The next version of Microsoft Windows Server includes integrated data deduplication technology. Microsoft is positioning this as a boon for server virtualization and claims it has very little performance impact. But how exactly does Microsoft’s de-duplication technology work?
Introducing Windows 8 Deduplication
Let’s make one thing clear right from the start: Microsoft started from a clean sheet and invented their own deduplication technology. This is not a licensed, cloned, or copied feature as far as I can tell. There are some clever aspects to it, along with a few head scratchers for folks like me who’ve seen lots of different deduplication approaches.
Microsoft’s deduplication is layered onto NTFS in Windows 8, and will be a feature add-on for Server users. It is implemented as a filter driver on a per volume basis, with each volume a complete, self describing unit. It is cluster aware, and fully crash consistent on all operations. This is a pretty neat trick: As is typical for Microsoft, deduplication will be a simple, transparent feature.
Now let’s talk for a moment about what Windows 8 deduplication is not.
- It is a server-only feature, like so many of Microsoft’s storage developments. But perhaps we might see it deployed in low-end or home servers in the future.
- It is not supported on boot or system volumes.
- Although it should work just fine on removable drives, deduplication requires NTFS so you can forget about FAT or exFAT. And of course the connected system must be running a server edition of Windows 8.
- Although deduplication does not work with clustered shared volumes, it is supported in Hyper-V configurations that do not use CSV.
- Finally, deduplication does not function on encrypted files, files with extended attributes, tiny (less than 64 kB) files, or re-parse points.
Some Technical Details on Deduplication in Windows 8
Microsoft Research spent 2 years experimenting with algorithms to find the “cheapest” in terms of overhead. They select a chunk size for each data set. This is typically between 32 KB and 128 KB, but smaller chunks can be created as well. Microsoft claims that most real-world use cases are about 80 KB. The system processes all the data looking for “fingerprints” of split points and selects the “best” on the fly for each file.
After data is de-duplicated, Microsoft compresses the chunks and stores them in a special “chunk store” within NTFS. This is actually part of the System Volume store in the root of the volume, so dedupe is volume-level. The entire setup is self describing, so a deduplication NTFS volume can be read by another server without any external data.

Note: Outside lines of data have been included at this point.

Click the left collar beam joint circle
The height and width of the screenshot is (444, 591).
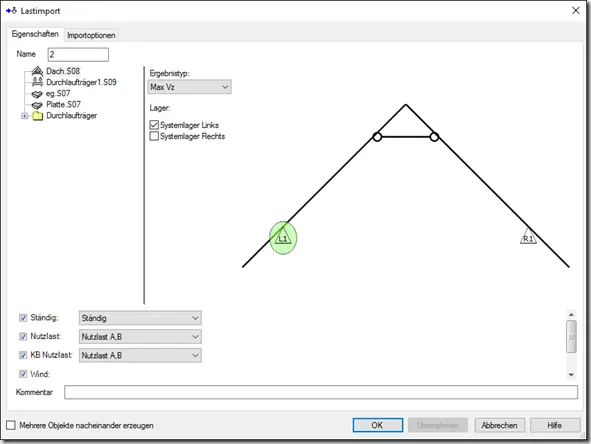tap(377, 137)
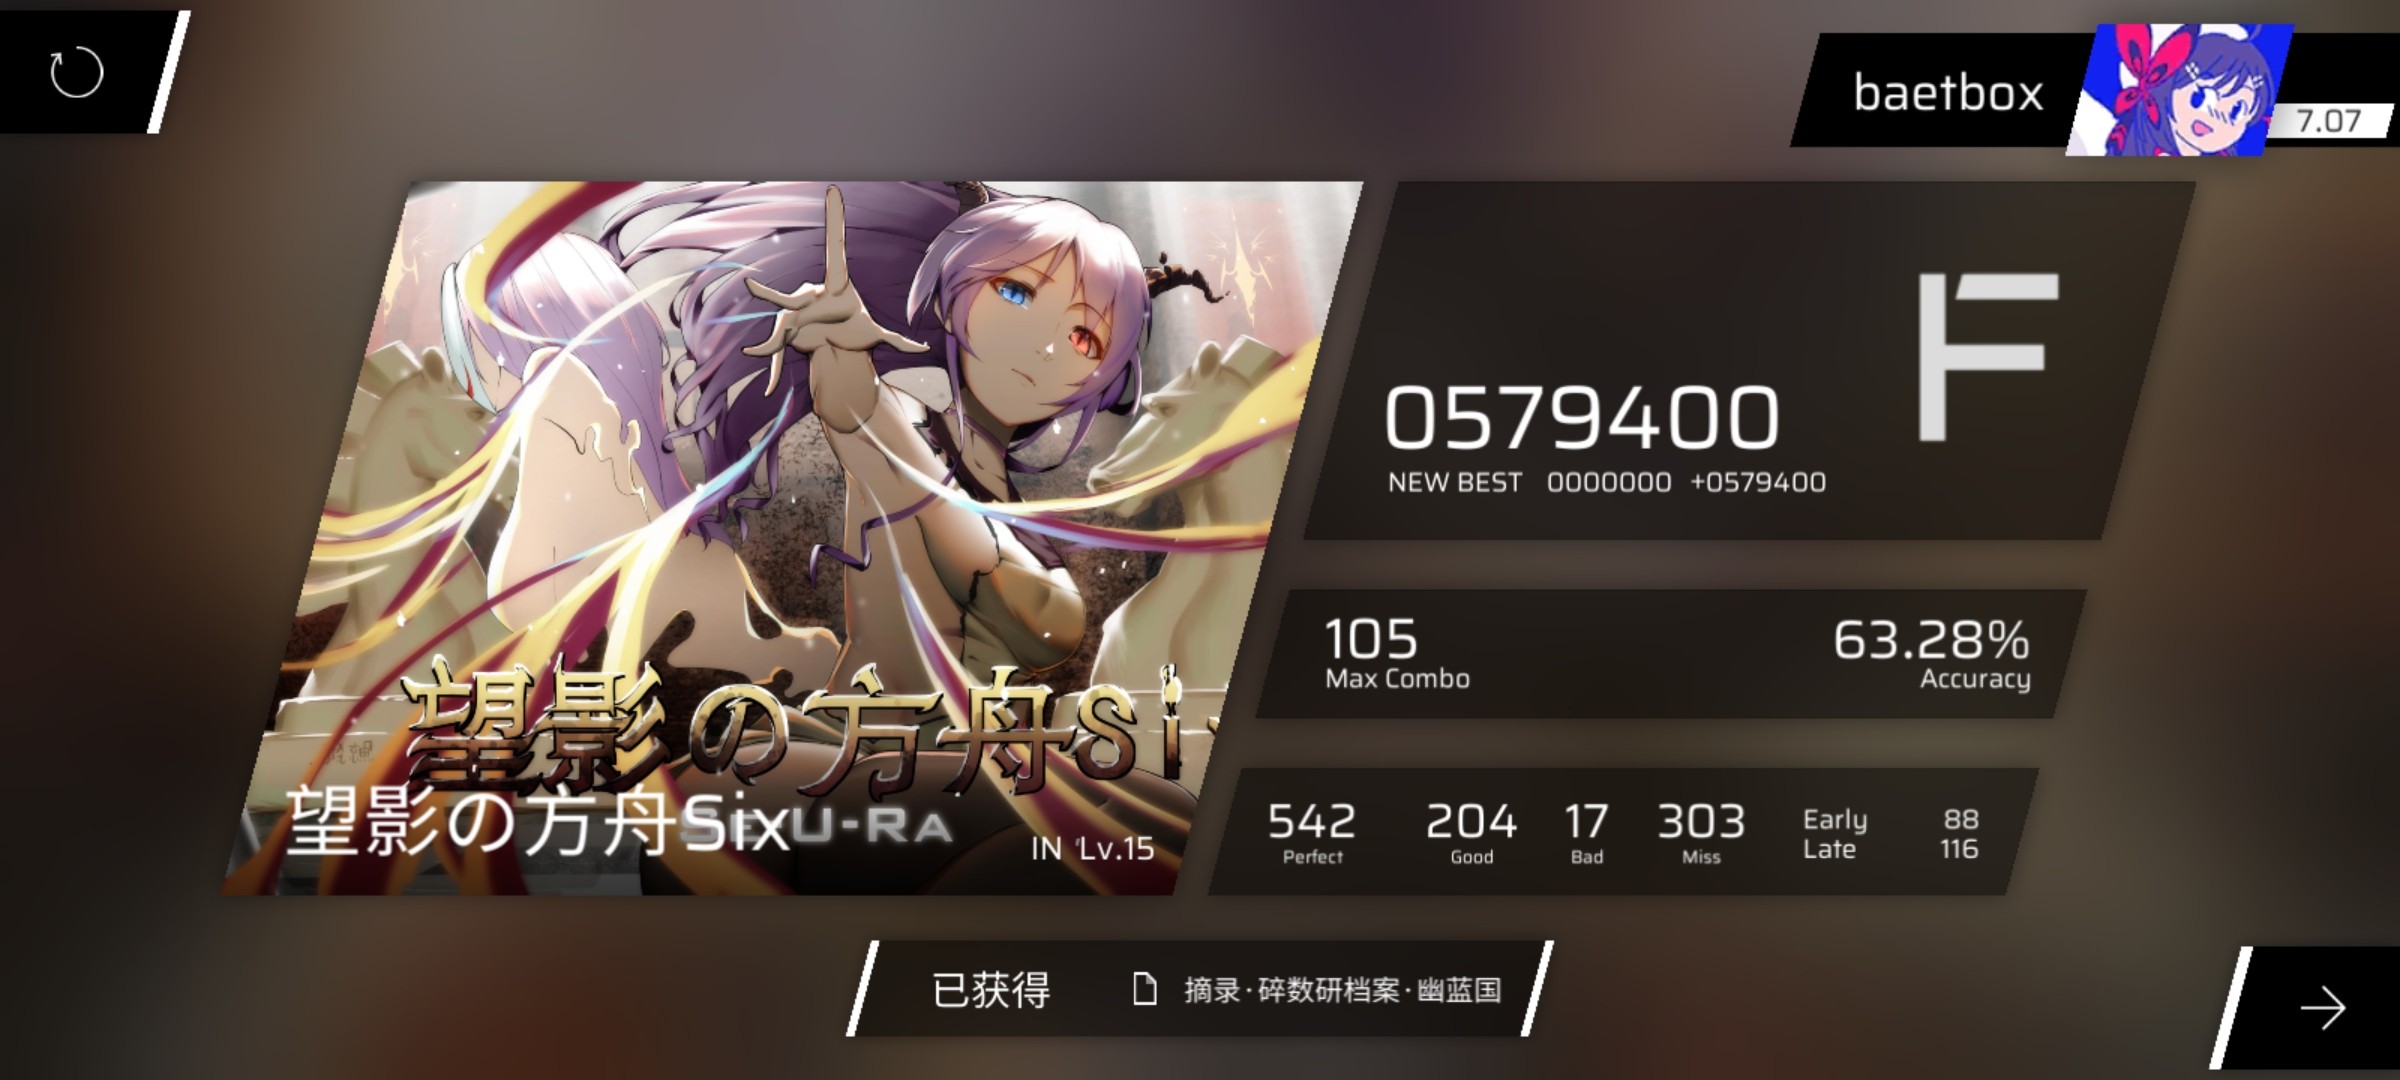The image size is (2400, 1080).
Task: Tap the 0579400 score number
Action: 1582,418
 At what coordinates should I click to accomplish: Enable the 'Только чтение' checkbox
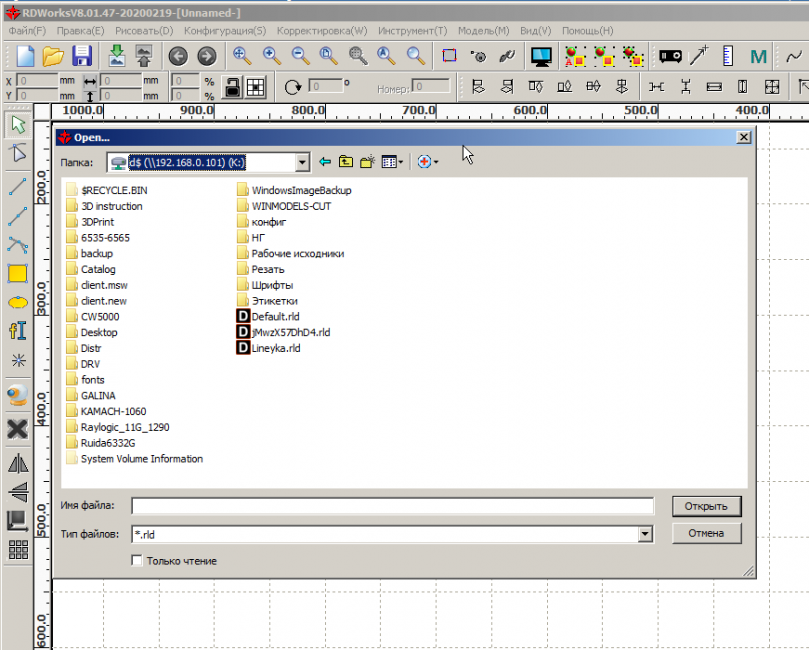pyautogui.click(x=137, y=561)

There is some redundancy in the system as well. Any chunk that is referenced more than x times (100 by default) will be kept in a second location. All data in the filesystem is checksummed and will be proactively repaired. The same is done for the metadata. The deduplication service includes a scrubbing job as well as a file system optimization task to keep everything running smoothly.
Windows 8 deduplication cooperates with other elements of the operating system. The Windows caching layer is dedupe-aware, and this will greatly accelerate overall performance. Windows 8 also includes a new “express” library that makes compression “20 times faster”. Compressed files are not re-compressed based on filetype, so zip files, Office 2007+ files, etc will be skipped and just deduped.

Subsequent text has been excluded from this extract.